Objective: Become familiar with identifying border patterns as well as creating them.

## Notation

You may use the notation in the text, or use this notation:

The border patterns can be given fairly simple names consisting of 2 (2-letter) symbols. The first symbol is either an 'm' of a '1' depending on if the border pattern has a vertical line of symmetry. The second symbol is an 'm', 'a', '2' or '1'. The correct symbol is determined by a list of questions that need to be asked in order.

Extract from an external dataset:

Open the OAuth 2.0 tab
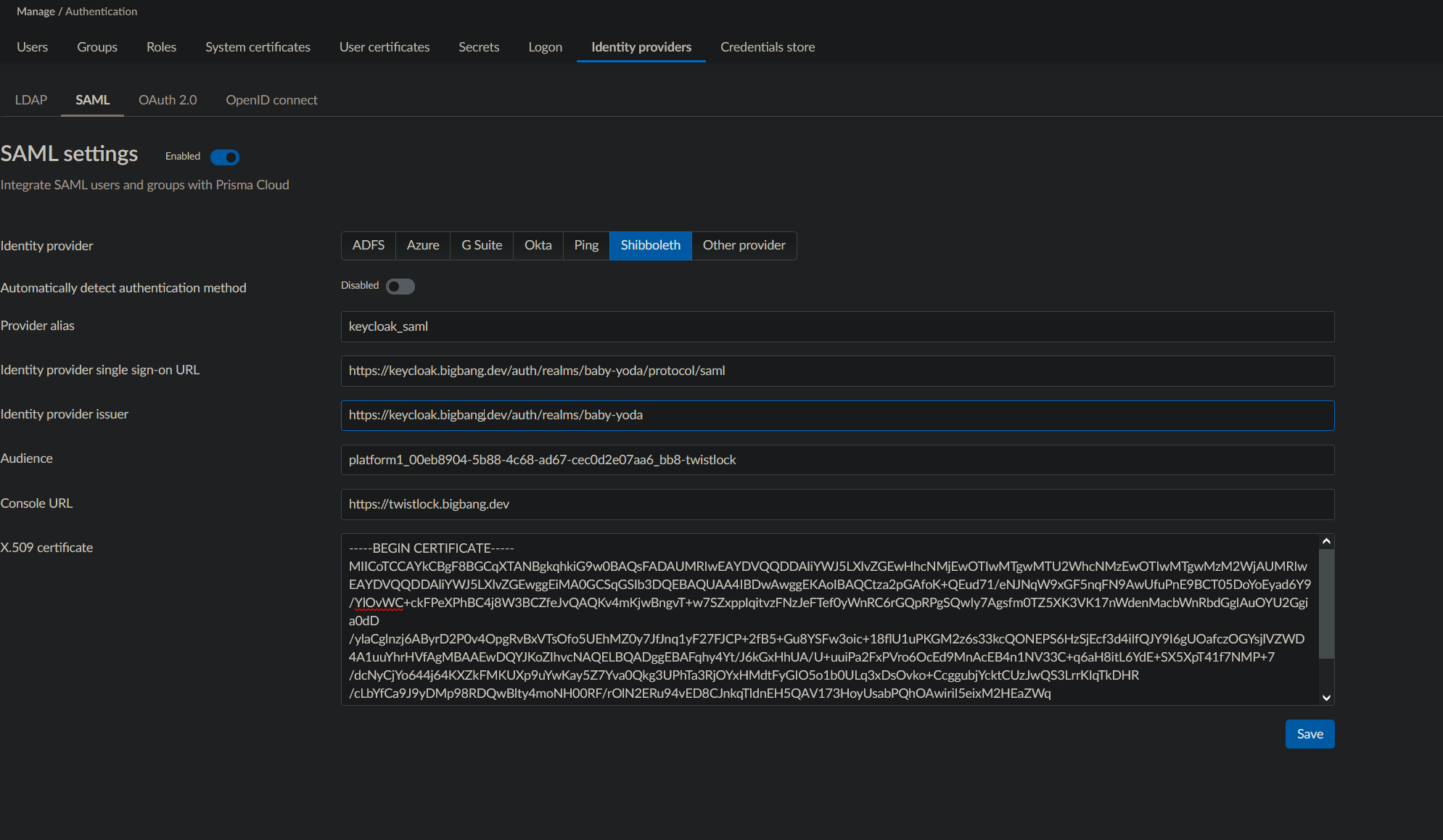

Determining the symmetry group can then be accomplished by following this set of questions (we assume that the border patterns run from the left to the right, so that the terms horizontal and vertical are unambiguous):

I. Are there vertical lines of reflection?

Yes -> the symmetry group starts with an M.

No -> the symmetry group starts with a 1.

II. Is there a horizontal line of reflection?

Yes -> the symmetry group ends with an M.

No -> next question

Is there a glide reflection?

Yes -> the symmetry group ends with an G.

No -> next question

Is there 2-fold rotational symmetry?

Yes -> the symmetry group ends with a 2.

No -> the symmetry group ends with a 1.

The correspondance between this system and the one in the text (the IUC notation) is as follows:

• 1M = p1m1
• 1G = p1a1
• 12 = p112
• 11 = p111
• MM = pmm2
• MG = pma2
• M1 = pm11

## Questions

1. What is the symmetry group for the following border pattern: ... FFFFFFFFFFFFFFFFFFFFFFF...
2. You can form all 7 border patterns if you start with F. Show the other 6.
3. What is the symmetry group for the following border pattern: ... BBBBBBBBBBBBBBBBBBBB...
4. You can form all 7 border patterns if you start with B. Show the other 6.
5. What is the symmetry group for the following border pattern: ... OOOOOOOOOOOOOOOOOO ...
6. You can form all 7 border patterns if you start with O. Show the other 6.